The stories of the lives of the performers on stage – McLean’s compadres in his Lone Star Swing Band – are interwoven with that of Fraser, down to the embarrassing childhood photos dug out of the archives, projected on the backdrop alongside enchantingly rustic monochrome images of the man himself working the land and the sea, and mugging into the camera.
The notion of that hard, harsh life on the edge of civilisation, where electricity apparently only arrived in 1953, seems incredibly alien here in cosmopolitan Glasgow, and I can’t help wondering if those less formal halls in the nooks and crannies of Scotland’s farther-flung reaches where this show meandered last year might be a more appropriate, and relaxed, setting.
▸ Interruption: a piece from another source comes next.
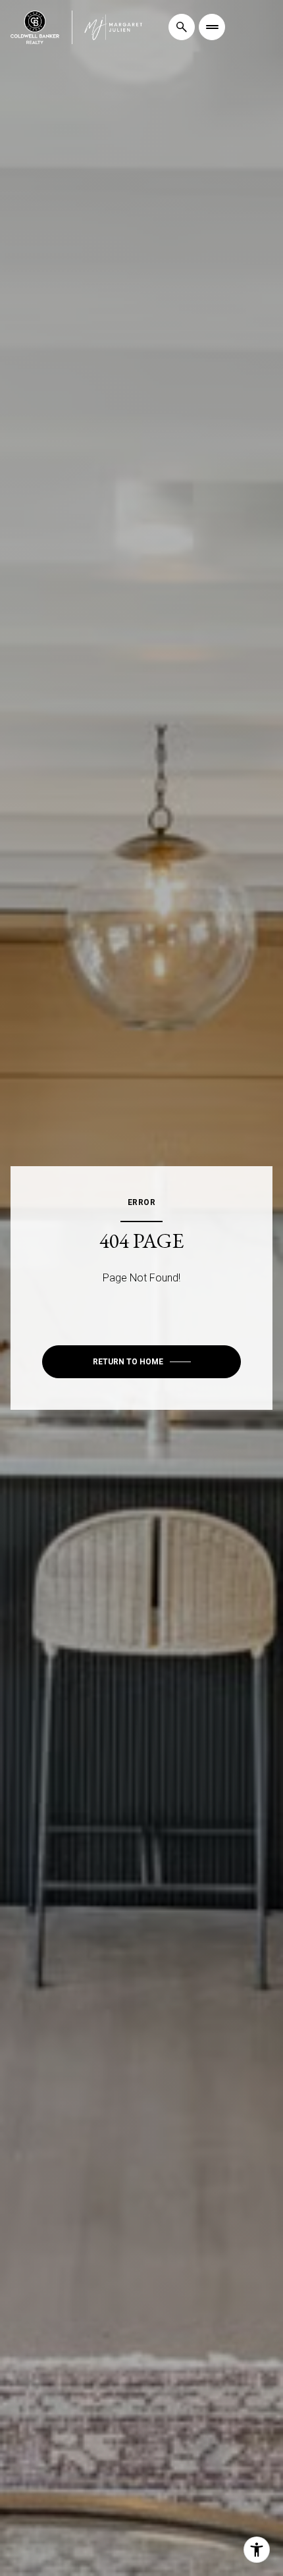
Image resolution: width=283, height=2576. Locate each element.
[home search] (181, 27)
When it comes to Fraser’s musical talent, McLean is undoubtedly a clear-eyed evangelist, eager to see this individual take his place in the roll-call of Scotland’s finest performers, as well as Nashville’s country greats. And he relates with empathy the strange and twisting tale of this eccentric man who committed to tape dozens upon dozens of songs, covers and his own compositions recorded in his croft kitchen, which were unearthed and released on CD a quarter of a century after his untimely death following an accident on his boat, in 1978.
The Lone Star Swing Band seem a tremendously affable bunch, and their music is great, the first few rows of the audience getting jiggy in their seats and itching to kick up their cowboy boots and join in the hoedown.
Of course, Glasgow has a rabid country music community thanks in no small part to its Grand Ole Opry cabal. So, while Celtic Connections and the NTS should be lauded for finding it a choice slot on the city’s musical calendar, one can't help thinking the cowboys ‘n’ cactus-adorned surroundings of the Opry might have been a more suitable location for Thomas Fraser’s lowland conquest.